→ About this exercise: Extract the stretch of lines that starts at the line with "info[at]sporteng.com.au (354, 2434)" and ends at the last line of the data below. Give it exactly, without pictures.

→ Data to examine:
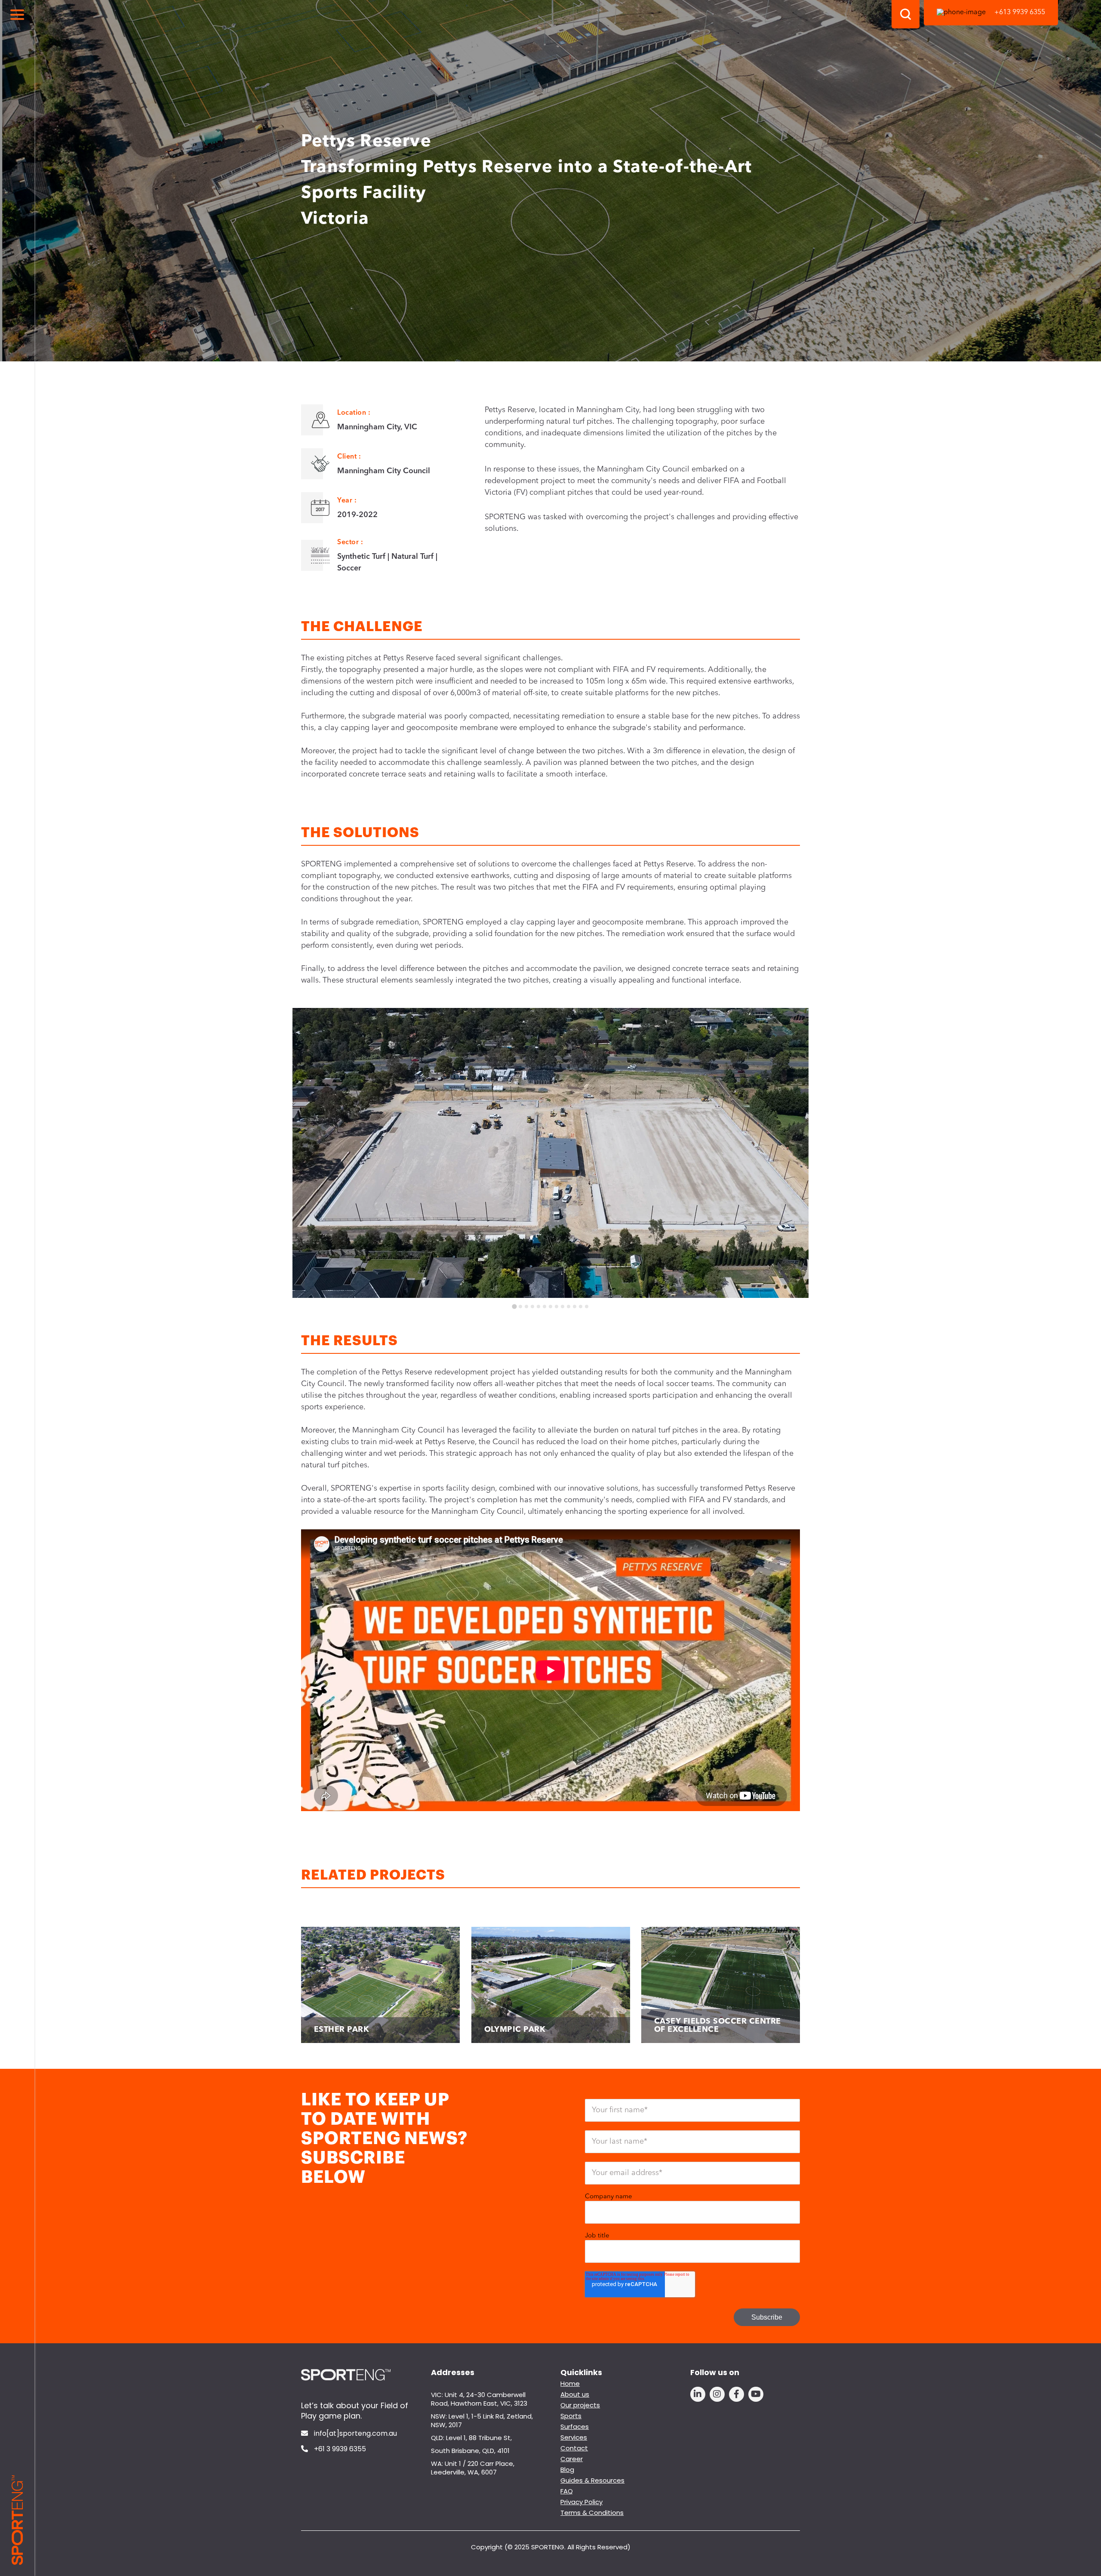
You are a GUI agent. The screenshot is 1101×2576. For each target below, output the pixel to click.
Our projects (580, 2405)
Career (571, 2458)
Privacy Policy (581, 2501)
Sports (570, 2415)
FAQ (566, 2491)
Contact (574, 2448)
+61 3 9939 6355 (339, 2449)
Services (573, 2437)
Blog (567, 2469)
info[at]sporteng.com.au (354, 2434)
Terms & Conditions (592, 2512)
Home (570, 2383)
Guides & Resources (592, 2480)
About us (574, 2394)
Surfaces (574, 2426)
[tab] (514, 1306)
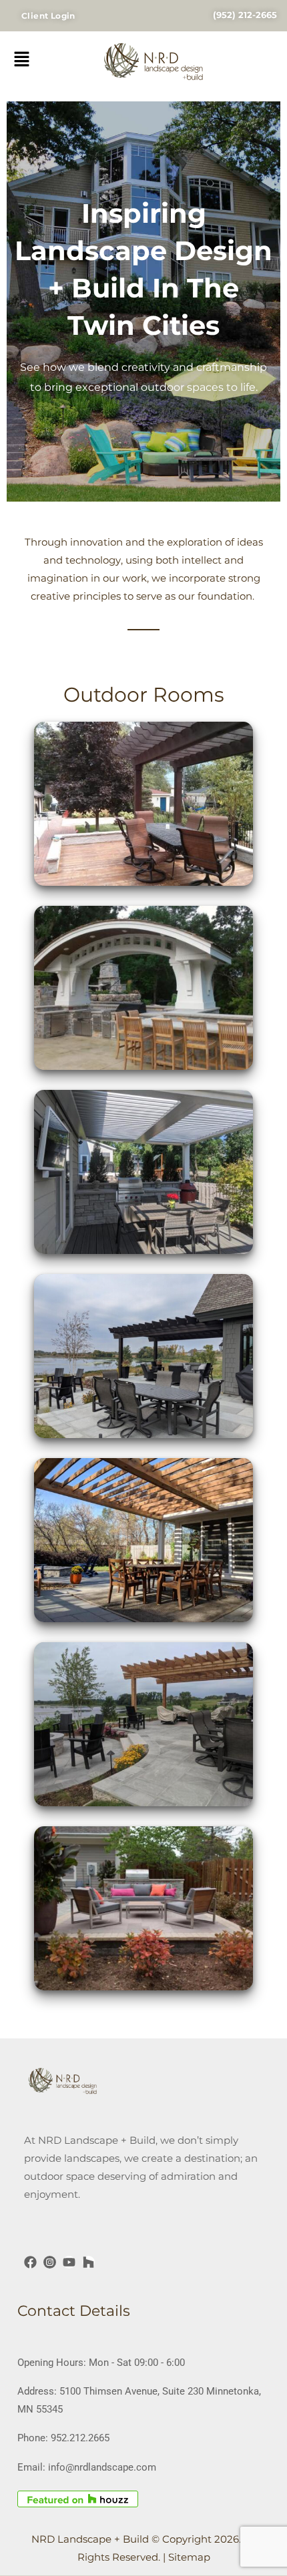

→ Reply to the exercise:
info[at]sporteng.com.au (354, 2434)
Terms & Conditions (592, 2512)
Home (570, 2383)
Guides & Resources (592, 2480)
About us (574, 2394)
Surfaces (574, 2426)
[tab] (514, 1306)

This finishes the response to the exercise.